Dans les communes situées en zone tendue, conformément à la loi ALUR, l’encadrement des loyers empêche un propriétaire de fixer et d’augmenter librement le loyer, notamment lors du changement de locataire ou du renouvellement du bail.
La loi précise que le loyer est fixé librement entre les parties dans la limite du loyer de référence majoré, ce qu’on désigne par le « plafond » dans le langage courant. Ce dernier est calculé selon la catégorie du logement mis en location à la date de signature du contrat d’habitation.
L’IRL peut s’appliquer
Pour autant, le bail peut être revalorisé chaque année à hauteur de l’indice de référence des loyers (IRL). Cette augmentation s’effectue souvent à la date d’anniversaire du bail, même si cette date n’est pas obligatoire. Le propriétaire dispose d’un an pour augmenter le loyer. Le nouveau montant sera exigible le jour de la demande.
Il est possible que le nouveau loyer dépasse alors, à ce moment, le loyer plafond fixé dans la commune pour le type de bien concerné. La loi l’y autorise. Mais elle autorise également le locataire à engager une action en diminution du loyer. Cette démarche vise à ramener le nouveau loyer à hauteur du loyer de référence majoré quand l’augmentation est devenue effective.
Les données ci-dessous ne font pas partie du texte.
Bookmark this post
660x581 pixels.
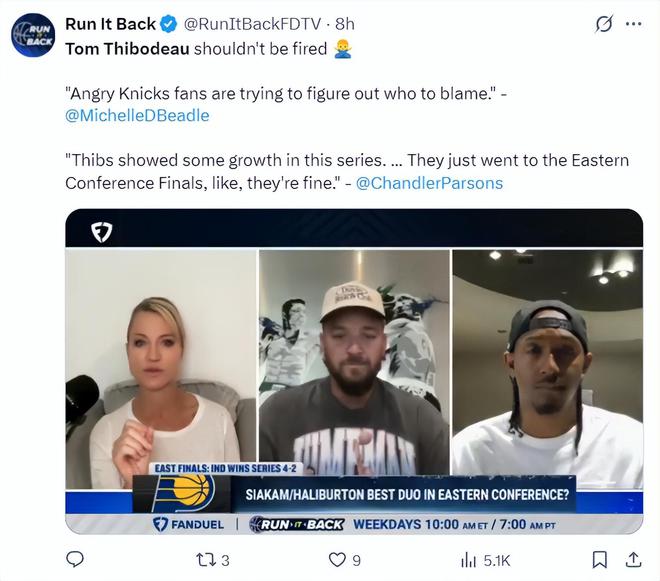tap(599, 560)
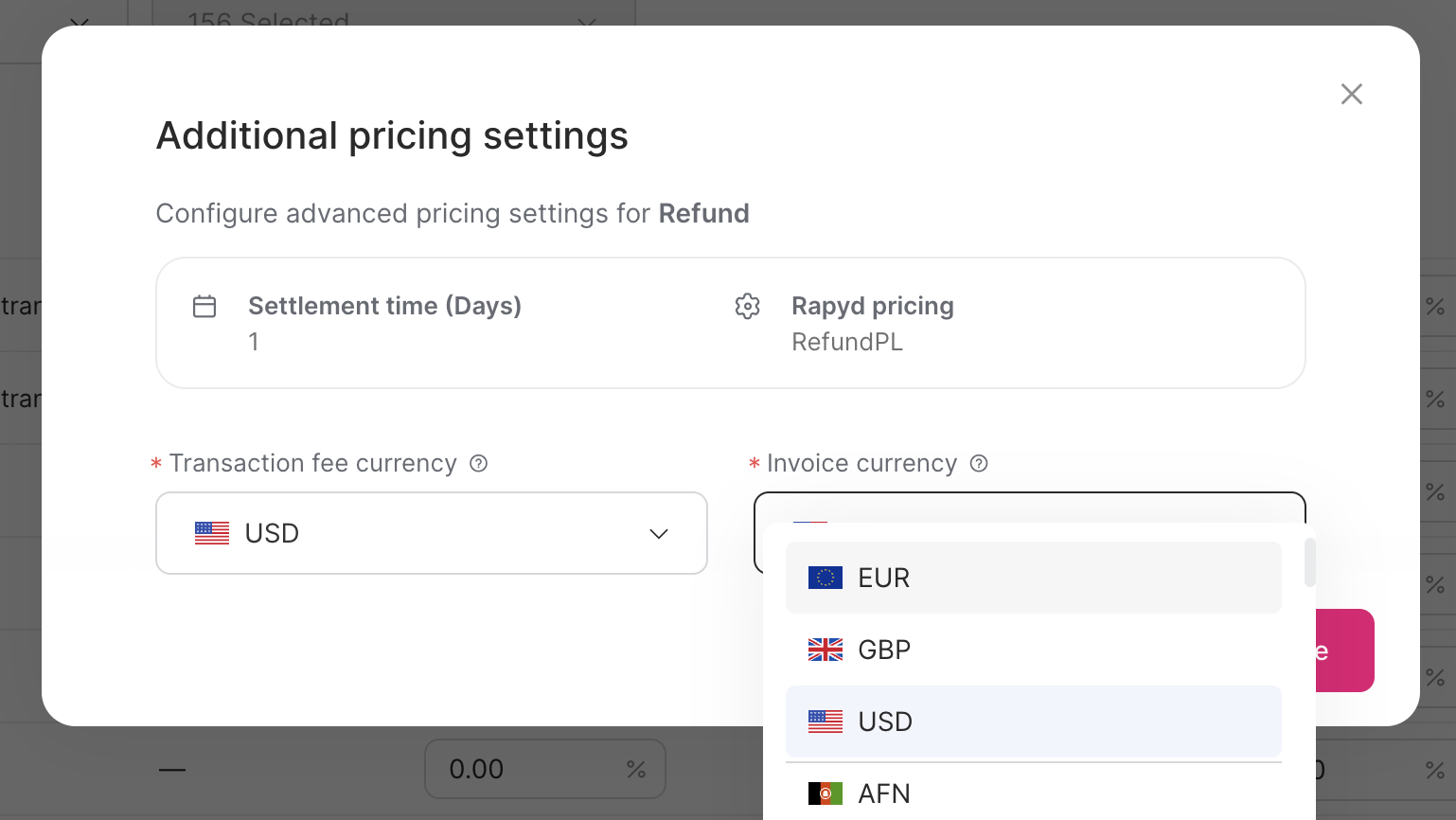
Task: Click the pink button behind the dropdown
Action: 1345,651
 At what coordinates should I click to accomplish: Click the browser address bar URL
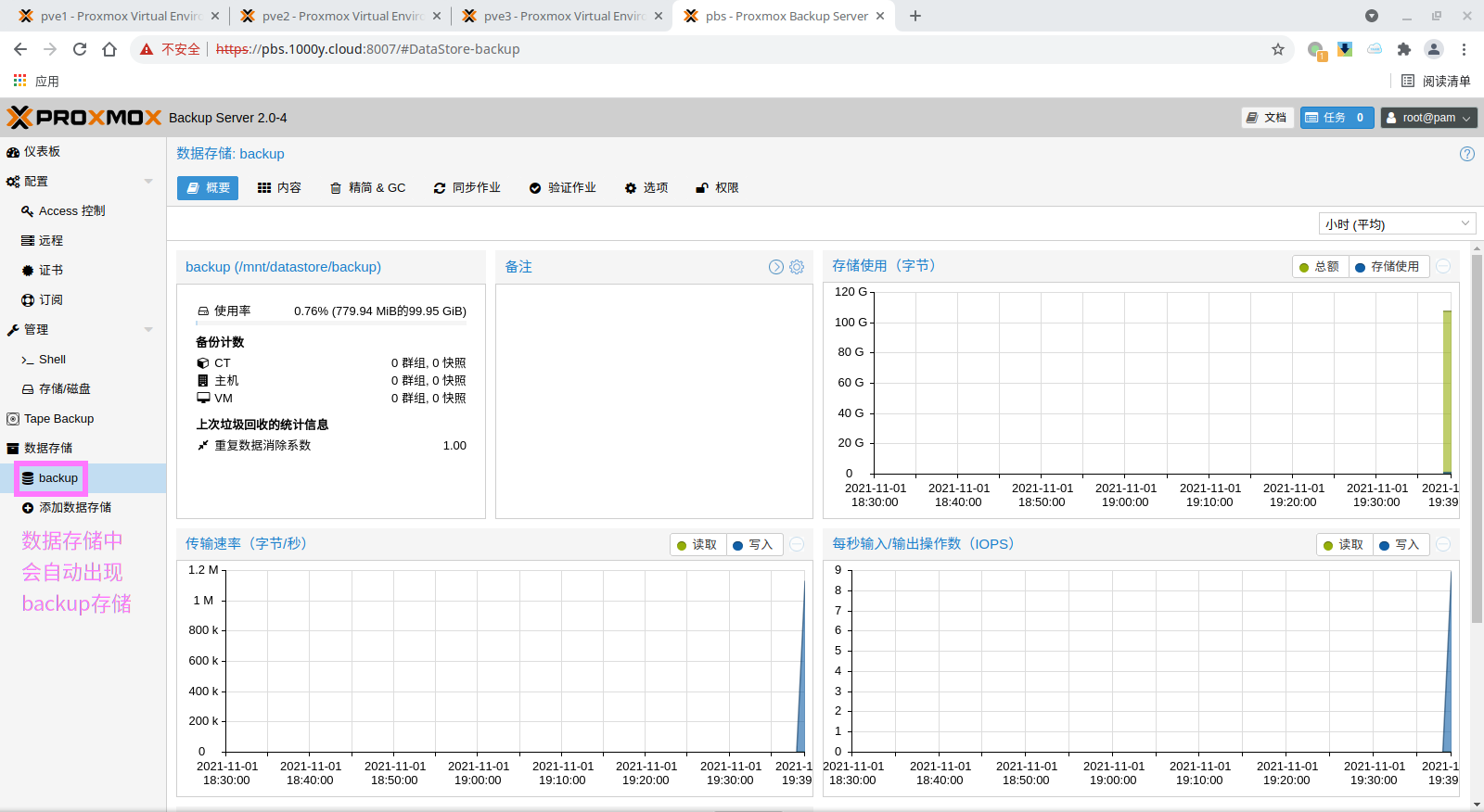point(390,49)
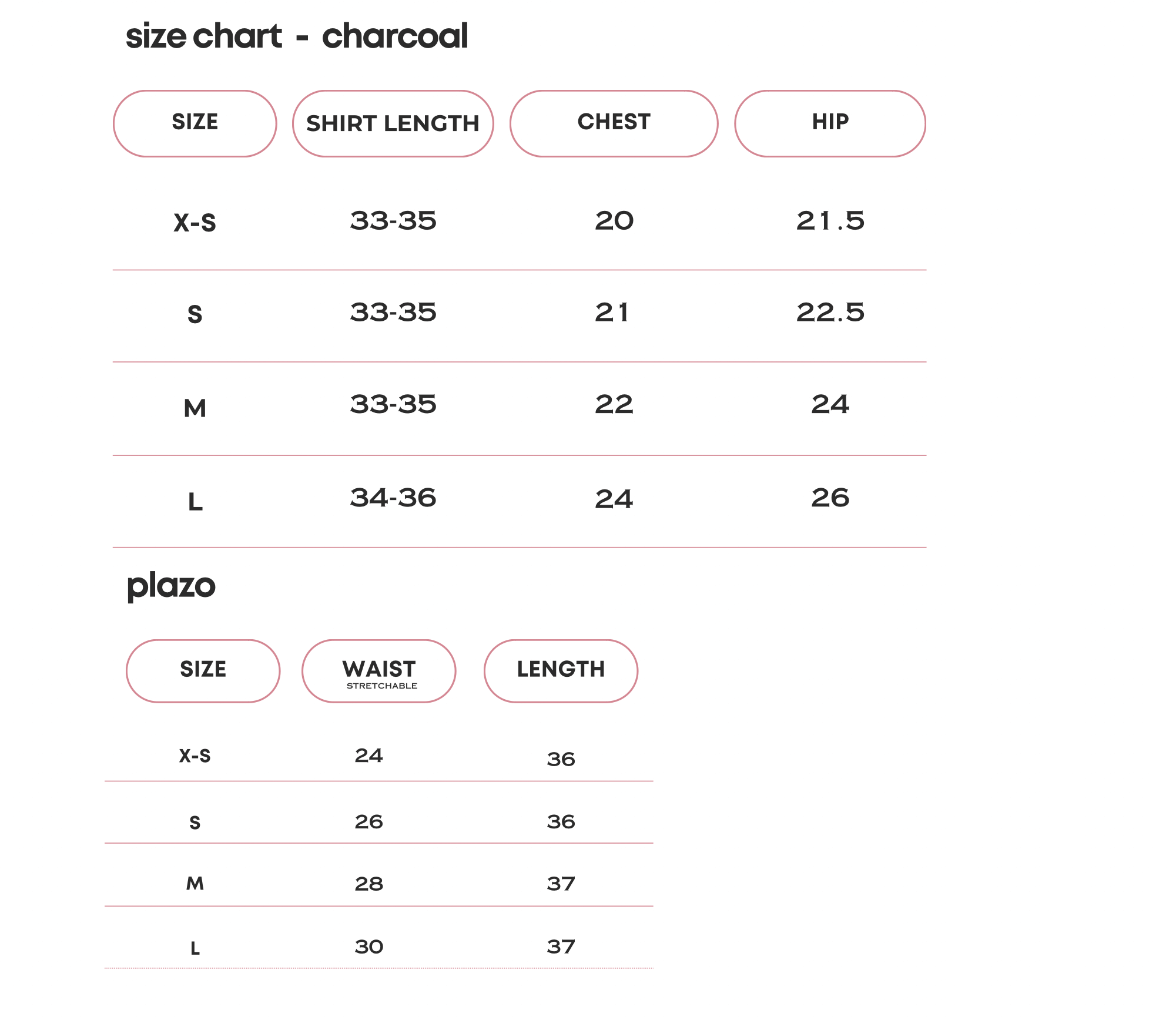Select plazo waist value 28

coord(369,884)

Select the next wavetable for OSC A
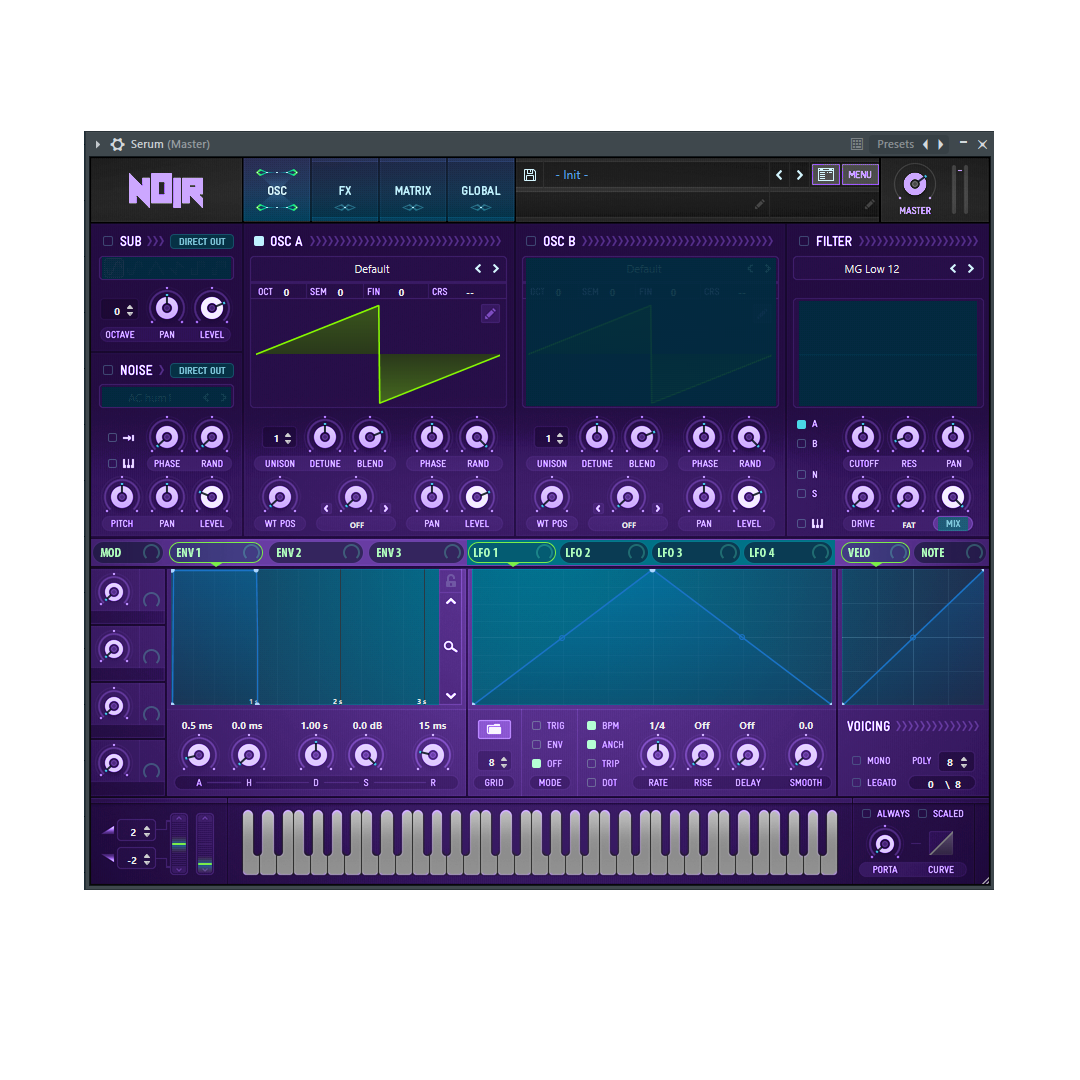pyautogui.click(x=496, y=268)
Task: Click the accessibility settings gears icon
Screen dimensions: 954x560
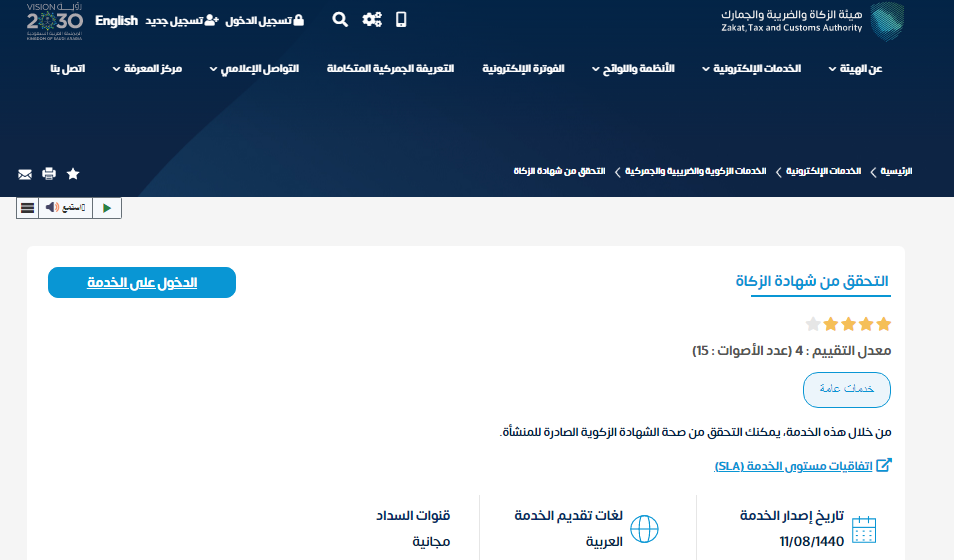Action: [x=372, y=19]
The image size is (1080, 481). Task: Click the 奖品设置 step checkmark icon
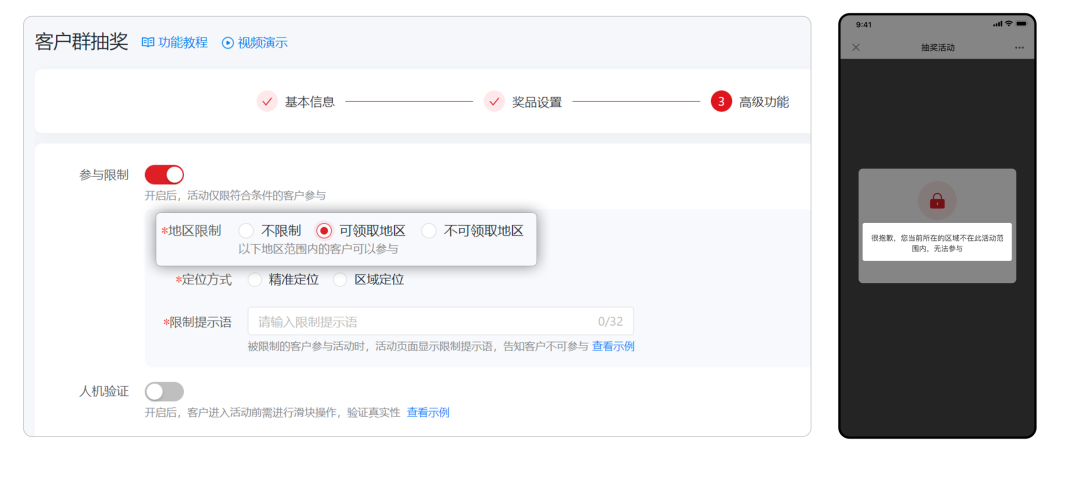click(x=494, y=101)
Le locataire dispose alors de cinq mois avant l’échéance pour envoyer au propriétaire une lettre recommandée avec accusé de réception (LRAR), la transmettre par l’intermédiaire d’un commissaire de justice ou la faire remettre en main propre, en échange d’un récépissé.
Bon à savoir
Un propriétaire dispose de trois ans pour procéder à la régularisation des charges locatives. S’il n’a pas procédé à la régularisation annuelle des charges dans l’année suivant leur exigibilité, son locataire peut demander un paiement échelonné sur 12 mois du complément de charges réclamé.